───── INFORMATION GIVEN ─────

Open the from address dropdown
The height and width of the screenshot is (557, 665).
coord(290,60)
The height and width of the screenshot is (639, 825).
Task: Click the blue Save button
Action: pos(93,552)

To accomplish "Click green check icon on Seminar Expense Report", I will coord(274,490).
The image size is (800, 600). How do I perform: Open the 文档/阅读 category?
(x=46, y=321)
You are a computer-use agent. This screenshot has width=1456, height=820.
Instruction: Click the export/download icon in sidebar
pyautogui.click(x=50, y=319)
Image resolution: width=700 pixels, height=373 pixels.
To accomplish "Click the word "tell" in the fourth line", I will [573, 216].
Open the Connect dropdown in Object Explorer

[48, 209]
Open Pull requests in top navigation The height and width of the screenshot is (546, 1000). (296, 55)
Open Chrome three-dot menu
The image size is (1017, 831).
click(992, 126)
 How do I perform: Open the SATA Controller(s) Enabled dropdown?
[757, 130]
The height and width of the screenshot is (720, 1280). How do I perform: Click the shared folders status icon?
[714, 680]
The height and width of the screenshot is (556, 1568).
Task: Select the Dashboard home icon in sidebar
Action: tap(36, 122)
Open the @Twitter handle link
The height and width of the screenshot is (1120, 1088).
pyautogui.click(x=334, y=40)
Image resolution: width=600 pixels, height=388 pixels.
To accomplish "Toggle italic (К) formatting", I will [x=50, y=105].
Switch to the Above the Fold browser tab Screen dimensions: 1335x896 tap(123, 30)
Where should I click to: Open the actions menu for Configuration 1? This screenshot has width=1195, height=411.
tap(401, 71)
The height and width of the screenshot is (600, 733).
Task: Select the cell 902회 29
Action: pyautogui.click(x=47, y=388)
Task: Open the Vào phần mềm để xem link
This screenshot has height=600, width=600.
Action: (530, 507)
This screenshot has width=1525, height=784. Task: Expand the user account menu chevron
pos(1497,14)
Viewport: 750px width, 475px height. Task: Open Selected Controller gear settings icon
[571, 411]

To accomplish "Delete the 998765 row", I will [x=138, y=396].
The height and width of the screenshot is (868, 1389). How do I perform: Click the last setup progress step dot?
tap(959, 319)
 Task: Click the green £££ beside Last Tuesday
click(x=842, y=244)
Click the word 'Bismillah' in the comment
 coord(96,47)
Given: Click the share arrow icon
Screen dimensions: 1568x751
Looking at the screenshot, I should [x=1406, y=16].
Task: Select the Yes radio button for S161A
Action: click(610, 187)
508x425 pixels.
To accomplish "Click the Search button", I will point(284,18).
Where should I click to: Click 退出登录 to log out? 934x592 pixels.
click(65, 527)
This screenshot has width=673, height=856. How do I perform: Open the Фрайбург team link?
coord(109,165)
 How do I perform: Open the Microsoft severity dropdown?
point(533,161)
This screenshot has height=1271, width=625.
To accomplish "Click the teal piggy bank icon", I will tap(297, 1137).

─────

▸ **WORK REQUIRED**
Every entry above should be given again exactly as shown.

▸ **WRITTEN SOLUTION**
Open the from address dropdown
The height and width of the screenshot is (557, 665).
coord(290,60)
The height and width of the screenshot is (639, 825).
Task: Click the blue Save button
Action: pos(93,552)

To accomplish "Click green check icon on Seminar Expense Report", I will coord(274,490).
The image size is (800, 600). How do I perform: Open the 文档/阅读 category?
(x=46, y=321)
You are a computer-use agent. This screenshot has width=1456, height=820.
Instruction: Click the export/download icon in sidebar
pyautogui.click(x=50, y=319)
Image resolution: width=700 pixels, height=373 pixels.
To accomplish "Click the word "tell" in the fourth line", I will [573, 216].
Open the Connect dropdown in Object Explorer

[48, 209]
Open Pull requests in top navigation The height and width of the screenshot is (546, 1000). (296, 55)
Open Chrome three-dot menu
The image size is (1017, 831).
click(992, 126)
 How do I perform: Open the SATA Controller(s) Enabled dropdown?
[757, 130]
The height and width of the screenshot is (720, 1280). How do I perform: Click the shared folders status icon?
[714, 680]
The height and width of the screenshot is (556, 1568).
Task: Select the Dashboard home icon in sidebar
Action: tap(36, 122)
Open the @Twitter handle link
The height and width of the screenshot is (1120, 1088).
pyautogui.click(x=334, y=40)
Image resolution: width=600 pixels, height=388 pixels.
To accomplish "Toggle italic (К) formatting", I will [x=50, y=105].
Switch to the Above the Fold browser tab Screen dimensions: 1335x896 tap(123, 30)
Where should I click to: Open the actions menu for Configuration 1? This screenshot has width=1195, height=411.
tap(401, 71)
The height and width of the screenshot is (600, 733).
Task: Select the cell 902회 29
Action: pyautogui.click(x=47, y=388)
Task: Open the Vào phần mềm để xem link
This screenshot has height=600, width=600.
Action: (530, 507)
This screenshot has width=1525, height=784. Task: Expand the user account menu chevron
pos(1497,14)
Viewport: 750px width, 475px height. Task: Open Selected Controller gear settings icon
[571, 411]

To accomplish "Delete the 998765 row", I will [x=138, y=396].
The height and width of the screenshot is (868, 1389). How do I perform: Click the last setup progress step dot?
tap(959, 319)
 Task: Click the green £££ beside Last Tuesday
click(x=842, y=244)
Click the word 'Bismillah' in the comment
 coord(96,47)
Given: Click the share arrow icon
Screen dimensions: 1568x751
Looking at the screenshot, I should [x=1406, y=16].
Task: Select the Yes radio button for S161A
Action: click(610, 187)
508x425 pixels.
To accomplish "Click the Search button", I will point(284,18).
Where should I click to: Click 退出登录 to log out? 934x592 pixels.
click(65, 527)
This screenshot has width=673, height=856. How do I perform: Open the Фрайбург team link?
coord(109,165)
 How do I perform: Open the Microsoft severity dropdown?
point(533,161)
This screenshot has height=1271, width=625.
To accomplish "Click the teal piggy bank icon", I will tap(297, 1137).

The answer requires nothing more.